++++ AVAILABLE RECORDS

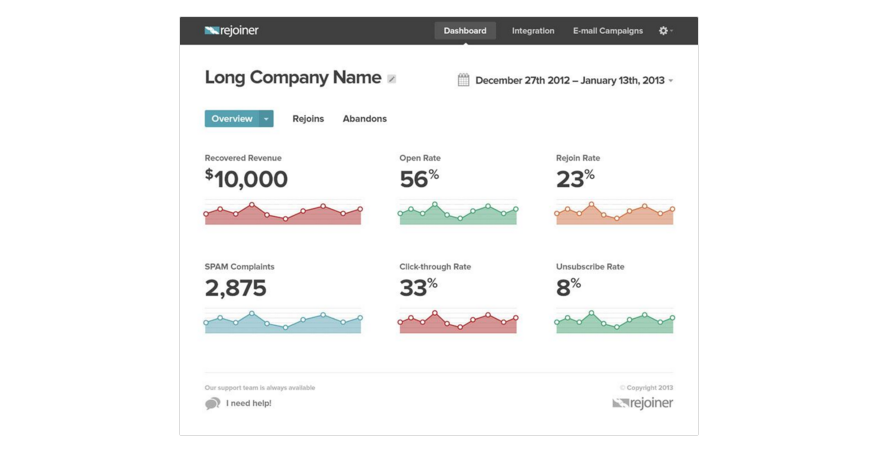Click the Recovered Revenue sparkline chart

click(283, 214)
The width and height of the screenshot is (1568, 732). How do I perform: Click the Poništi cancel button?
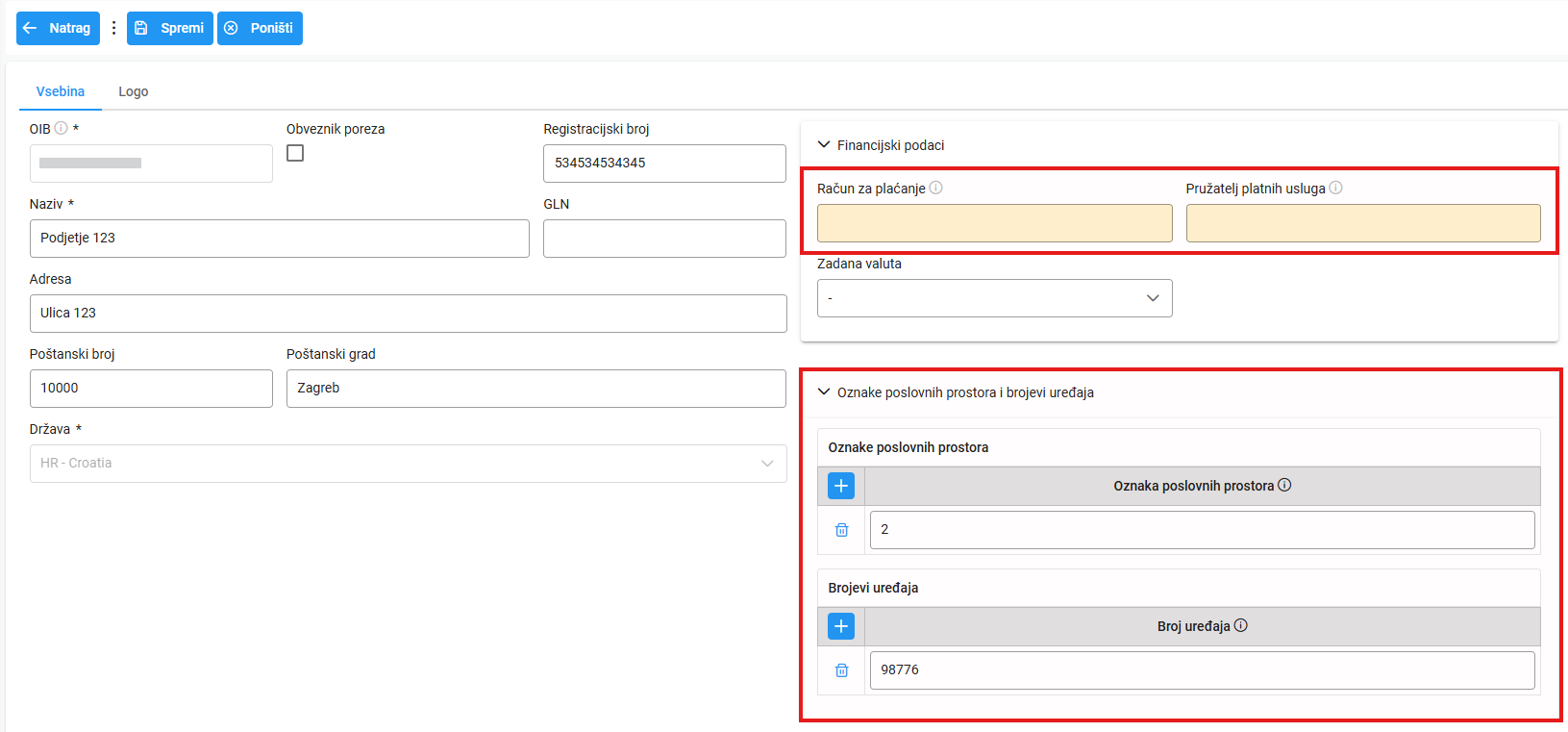tap(260, 28)

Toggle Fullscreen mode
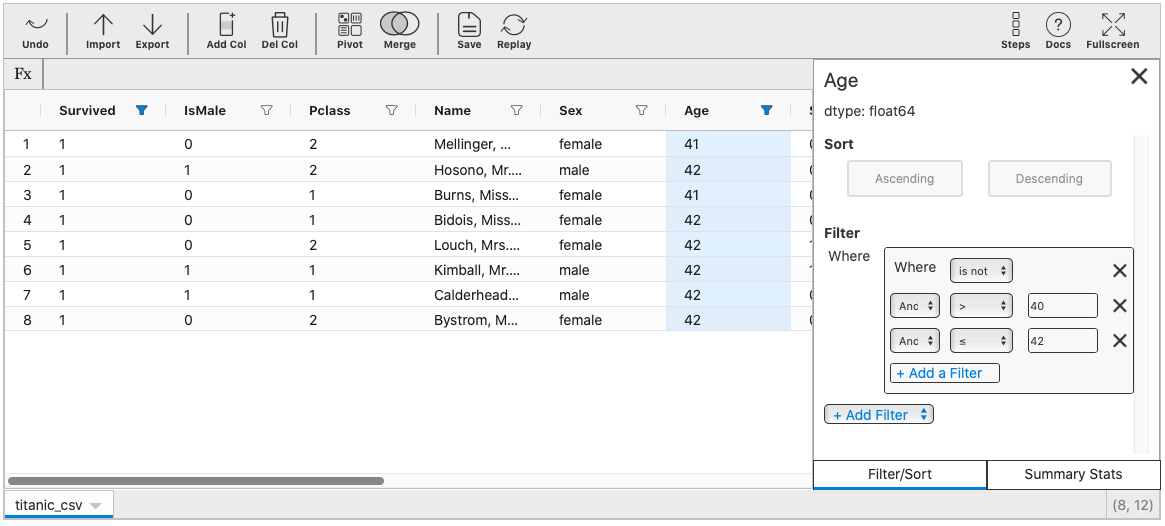click(1112, 31)
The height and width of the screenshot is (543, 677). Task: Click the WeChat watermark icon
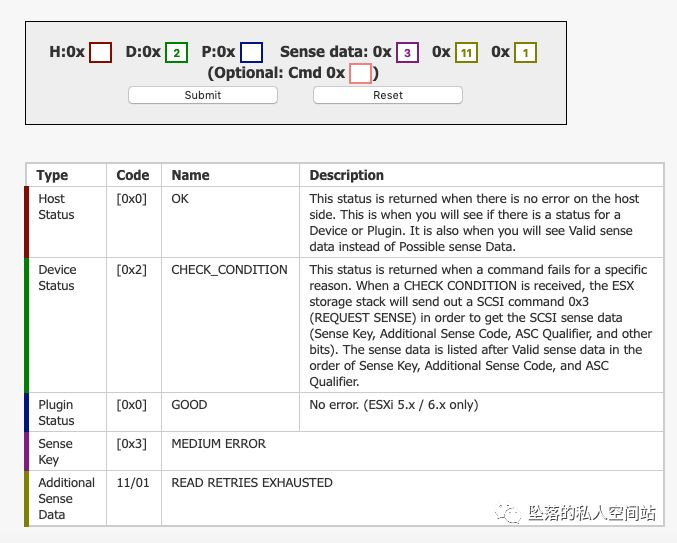(512, 513)
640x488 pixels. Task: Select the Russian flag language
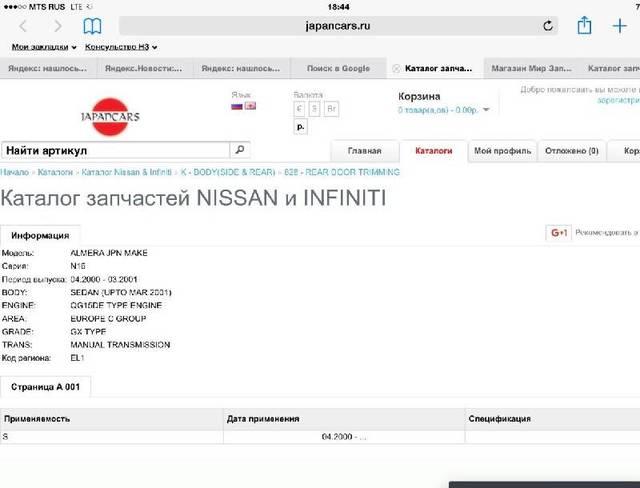tap(237, 106)
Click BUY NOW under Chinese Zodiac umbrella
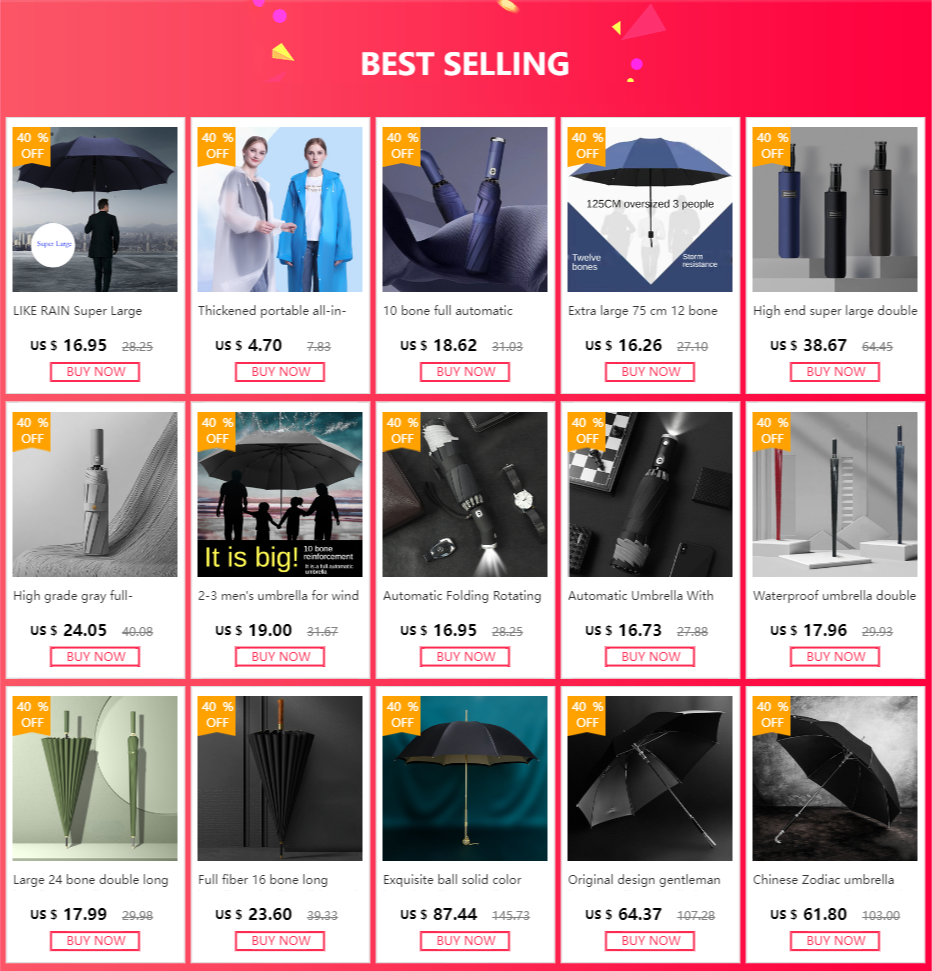 835,941
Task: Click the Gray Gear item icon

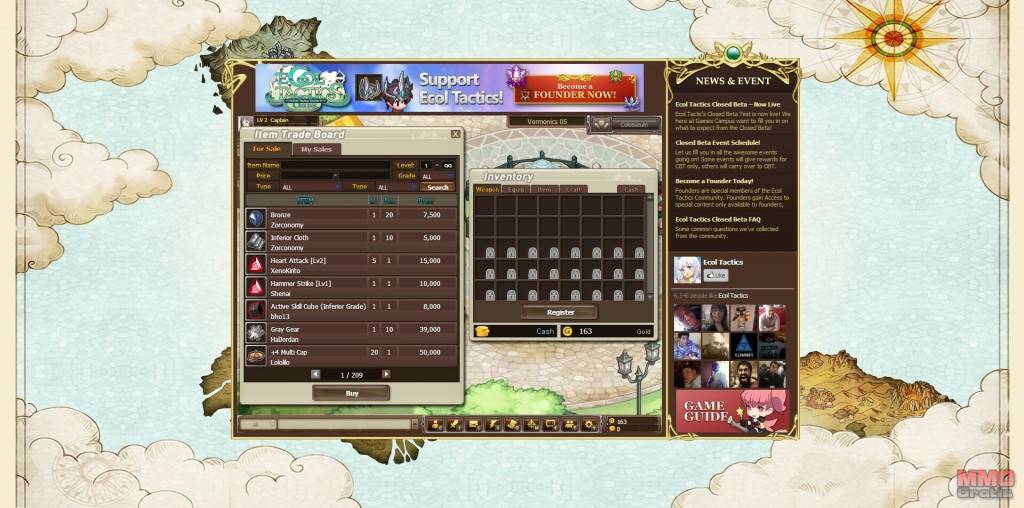Action: pos(256,333)
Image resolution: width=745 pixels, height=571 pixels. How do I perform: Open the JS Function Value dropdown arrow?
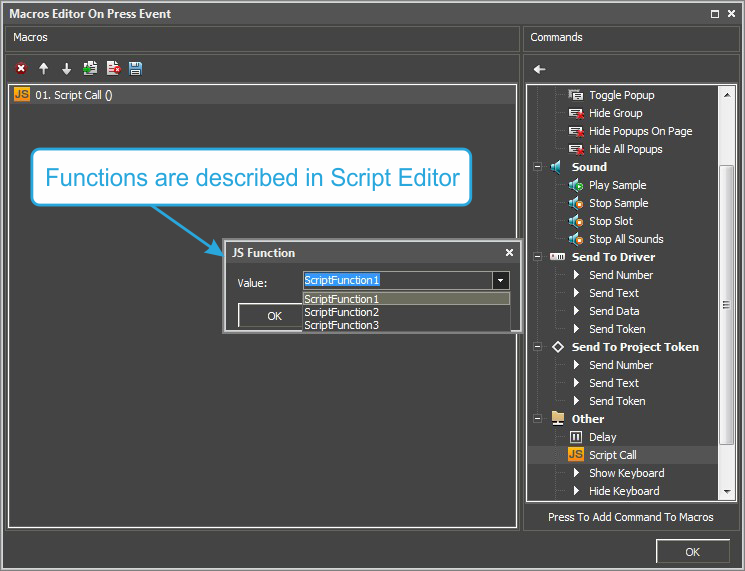[x=501, y=281]
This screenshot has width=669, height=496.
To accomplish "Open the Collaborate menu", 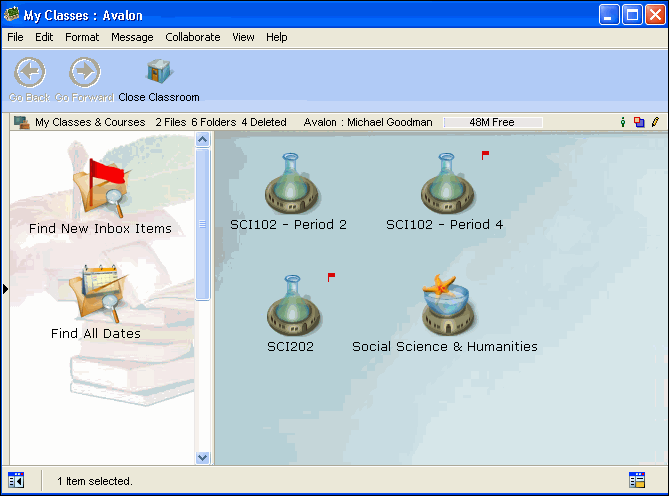I will coord(192,37).
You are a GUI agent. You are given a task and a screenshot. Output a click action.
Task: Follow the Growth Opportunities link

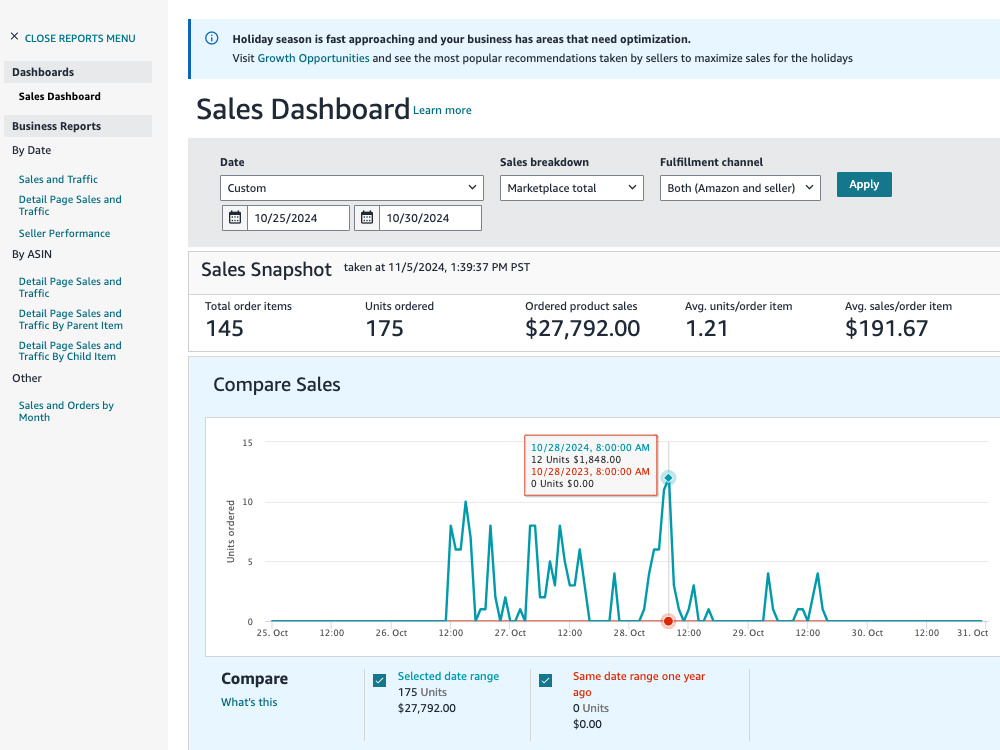313,58
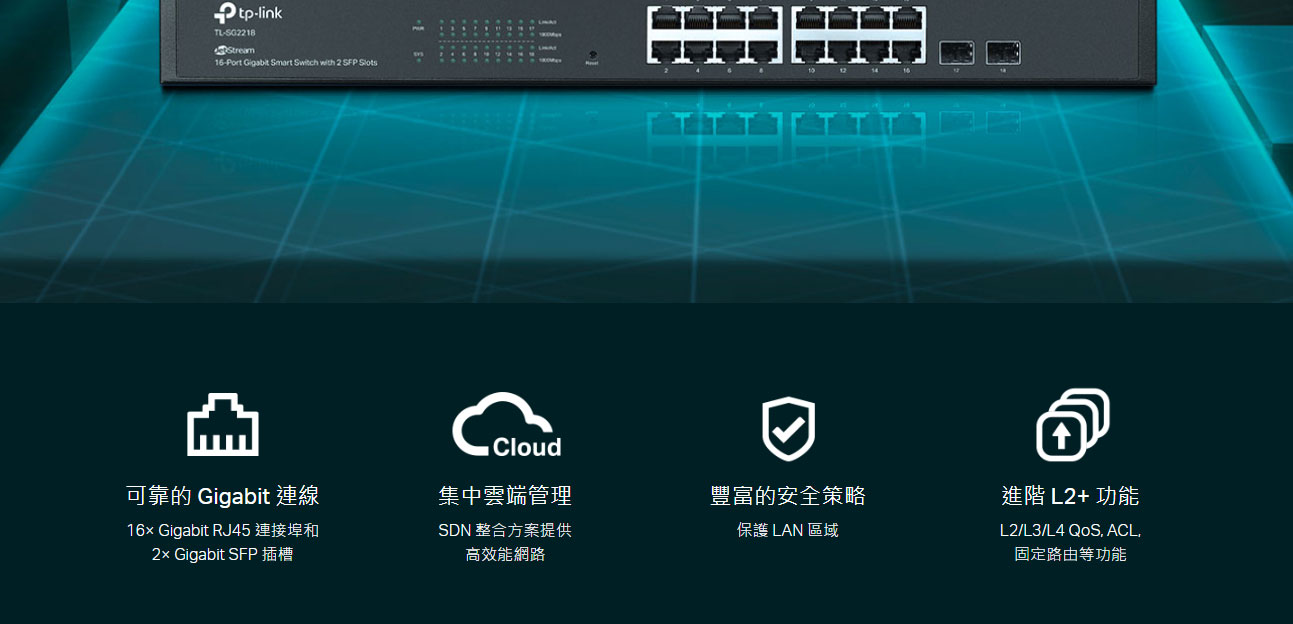This screenshot has width=1293, height=624.
Task: Click the stacked L2+ upgrade arrow icon
Action: tap(1072, 425)
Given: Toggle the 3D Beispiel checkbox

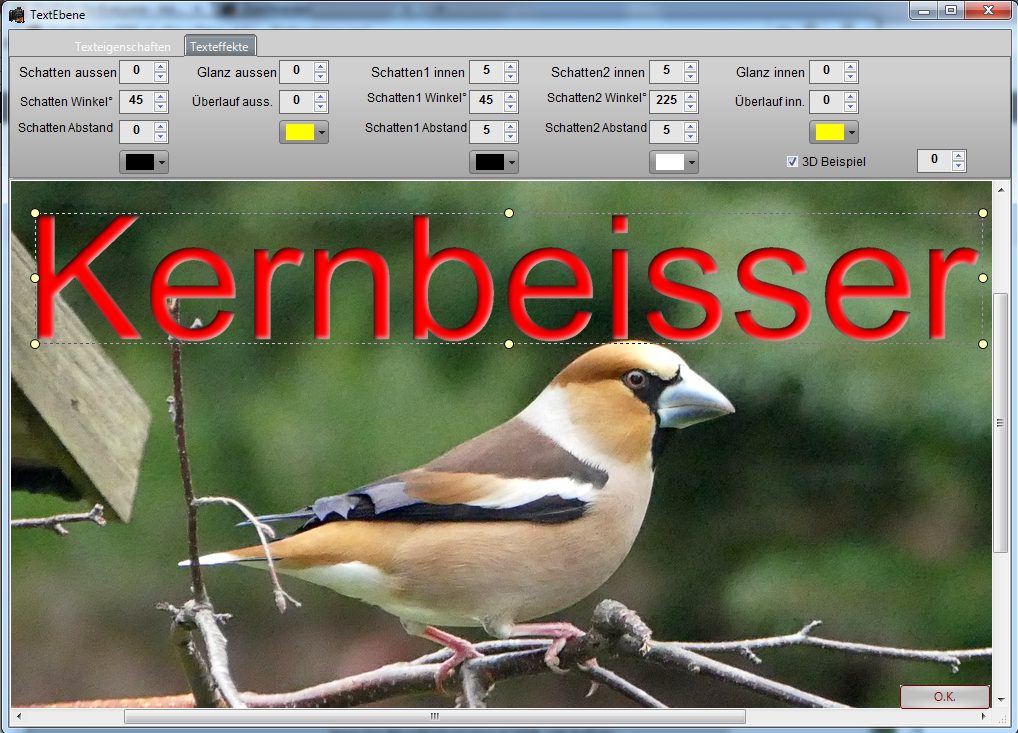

++++++++

_PROBLEM DESCRIPTION_: Nothing but the lines from the one that contains "Task: Follow the Growth Opportunities link" through the end of the material above is to be reproduced, exactly and without pictures.

_WRITTEN REPLY_:
Task: Follow the Growth Opportunities link

313,58
This screenshot has width=1293, height=624.
Task: Click the stacked L2+ upgrade arrow icon
Action: tap(1072, 425)
Given: Toggle the 3D Beispiel checkbox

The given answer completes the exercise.